Give back all the entries below. Omit none of them.
** Opening Input data block **
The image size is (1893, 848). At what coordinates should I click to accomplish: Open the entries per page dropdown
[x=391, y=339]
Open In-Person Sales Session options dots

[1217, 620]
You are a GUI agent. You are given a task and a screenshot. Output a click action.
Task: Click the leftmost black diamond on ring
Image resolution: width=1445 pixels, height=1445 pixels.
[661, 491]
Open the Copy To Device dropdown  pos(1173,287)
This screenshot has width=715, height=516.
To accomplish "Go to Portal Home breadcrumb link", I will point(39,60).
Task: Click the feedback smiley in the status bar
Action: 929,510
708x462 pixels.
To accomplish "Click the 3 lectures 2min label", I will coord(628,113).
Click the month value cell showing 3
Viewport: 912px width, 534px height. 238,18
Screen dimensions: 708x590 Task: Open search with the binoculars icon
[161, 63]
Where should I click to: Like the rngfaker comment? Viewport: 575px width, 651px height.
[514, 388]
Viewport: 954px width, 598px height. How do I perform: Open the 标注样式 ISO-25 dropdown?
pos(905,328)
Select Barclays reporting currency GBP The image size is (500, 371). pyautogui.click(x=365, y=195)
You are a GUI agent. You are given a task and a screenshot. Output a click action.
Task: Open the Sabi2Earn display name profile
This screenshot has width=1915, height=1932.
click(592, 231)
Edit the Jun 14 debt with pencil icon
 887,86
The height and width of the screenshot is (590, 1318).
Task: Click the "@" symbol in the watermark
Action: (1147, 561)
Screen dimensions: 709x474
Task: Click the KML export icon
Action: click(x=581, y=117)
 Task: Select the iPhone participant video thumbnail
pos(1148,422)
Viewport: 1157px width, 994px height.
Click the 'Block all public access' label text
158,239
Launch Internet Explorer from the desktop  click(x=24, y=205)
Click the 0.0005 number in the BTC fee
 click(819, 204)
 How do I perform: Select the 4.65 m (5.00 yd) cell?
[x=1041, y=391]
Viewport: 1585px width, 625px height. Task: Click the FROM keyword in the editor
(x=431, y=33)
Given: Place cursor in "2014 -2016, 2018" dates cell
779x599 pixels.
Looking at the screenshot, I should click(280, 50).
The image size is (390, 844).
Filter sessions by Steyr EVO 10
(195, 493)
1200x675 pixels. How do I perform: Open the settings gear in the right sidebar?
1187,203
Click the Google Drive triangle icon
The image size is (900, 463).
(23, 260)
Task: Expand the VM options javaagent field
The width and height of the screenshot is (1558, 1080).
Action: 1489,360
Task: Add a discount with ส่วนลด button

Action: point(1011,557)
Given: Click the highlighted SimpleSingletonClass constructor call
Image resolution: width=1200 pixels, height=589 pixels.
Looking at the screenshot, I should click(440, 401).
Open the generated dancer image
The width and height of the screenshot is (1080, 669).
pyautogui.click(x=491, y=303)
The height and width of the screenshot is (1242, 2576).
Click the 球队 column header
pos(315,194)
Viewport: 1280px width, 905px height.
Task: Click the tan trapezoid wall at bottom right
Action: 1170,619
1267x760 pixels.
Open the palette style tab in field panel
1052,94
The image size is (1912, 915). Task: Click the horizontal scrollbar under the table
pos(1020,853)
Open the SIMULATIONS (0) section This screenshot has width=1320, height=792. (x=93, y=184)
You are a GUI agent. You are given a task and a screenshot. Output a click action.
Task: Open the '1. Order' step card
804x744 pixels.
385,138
** Closing Input data block **
— Result for this task —
The image size is (1893, 848). At what coordinates should I click to accomplish: Open the entries per page dropdown
[x=391, y=339]
Open In-Person Sales Session options dots

[1217, 620]
You are a GUI agent. You are given a task and a screenshot. Output a click action.
Task: Click the leftmost black diamond on ring
Image resolution: width=1445 pixels, height=1445 pixels.
[661, 491]
Open the Copy To Device dropdown  pos(1173,287)
This screenshot has width=715, height=516.
To accomplish "Go to Portal Home breadcrumb link", I will point(39,60).
Task: Click the feedback smiley in the status bar
Action: 929,510
708x462 pixels.
To accomplish "Click the 3 lectures 2min label", I will coord(628,113).
Click the month value cell showing 3
Viewport: 912px width, 534px height. 238,18
Screen dimensions: 708x590 Task: Open search with the binoculars icon
[161, 63]
Where should I click to: Like the rngfaker comment? Viewport: 575px width, 651px height.
[514, 388]
Viewport: 954px width, 598px height. How do I perform: Open the 标注样式 ISO-25 dropdown?
pos(905,328)
Select Barclays reporting currency GBP The image size is (500, 371). pyautogui.click(x=365, y=195)
You are a GUI agent. You are given a task and a screenshot. Output a click action.
Task: Open the Sabi2Earn display name profile
This screenshot has width=1915, height=1932.
click(592, 231)
Edit the Jun 14 debt with pencil icon
 887,86
The height and width of the screenshot is (590, 1318).
Task: Click the "@" symbol in the watermark
Action: (1147, 561)
Screen dimensions: 709x474
Task: Click the KML export icon
Action: click(x=581, y=117)
 Task: Select the iPhone participant video thumbnail
pos(1148,422)
Viewport: 1157px width, 994px height.
Click the 'Block all public access' label text
158,239
Launch Internet Explorer from the desktop  click(x=24, y=205)
Click the 0.0005 number in the BTC fee
 click(819, 204)
 How do I perform: Select the 4.65 m (5.00 yd) cell?
[x=1041, y=391]
Viewport: 1585px width, 625px height. Task: Click the FROM keyword in the editor
(x=431, y=33)
Given: Place cursor in "2014 -2016, 2018" dates cell
779x599 pixels.
Looking at the screenshot, I should click(280, 50).
The image size is (390, 844).
Filter sessions by Steyr EVO 10
(195, 493)
1200x675 pixels. How do I perform: Open the settings gear in the right sidebar?
1187,203
Click the Google Drive triangle icon
The image size is (900, 463).
(23, 260)
Task: Expand the VM options javaagent field
The width and height of the screenshot is (1558, 1080).
Action: 1489,360
Task: Add a discount with ส่วนลด button

Action: point(1011,557)
Given: Click the highlighted SimpleSingletonClass constructor call
Image resolution: width=1200 pixels, height=589 pixels.
Looking at the screenshot, I should click(440, 401).
Open the generated dancer image
The width and height of the screenshot is (1080, 669).
pyautogui.click(x=491, y=303)
The height and width of the screenshot is (1242, 2576).
Click the 球队 column header
pos(315,194)
Viewport: 1280px width, 905px height.
Task: Click the tan trapezoid wall at bottom right
Action: 1170,619
1267x760 pixels.
Open the palette style tab in field panel
1052,94
The image size is (1912, 915). Task: Click the horizontal scrollbar under the table
pos(1020,853)
Open the SIMULATIONS (0) section This screenshot has width=1320, height=792. (x=93, y=184)
You are a GUI agent. You are given a task and a screenshot. Output a click action.
Task: Open the '1. Order' step card
804x744 pixels.
385,138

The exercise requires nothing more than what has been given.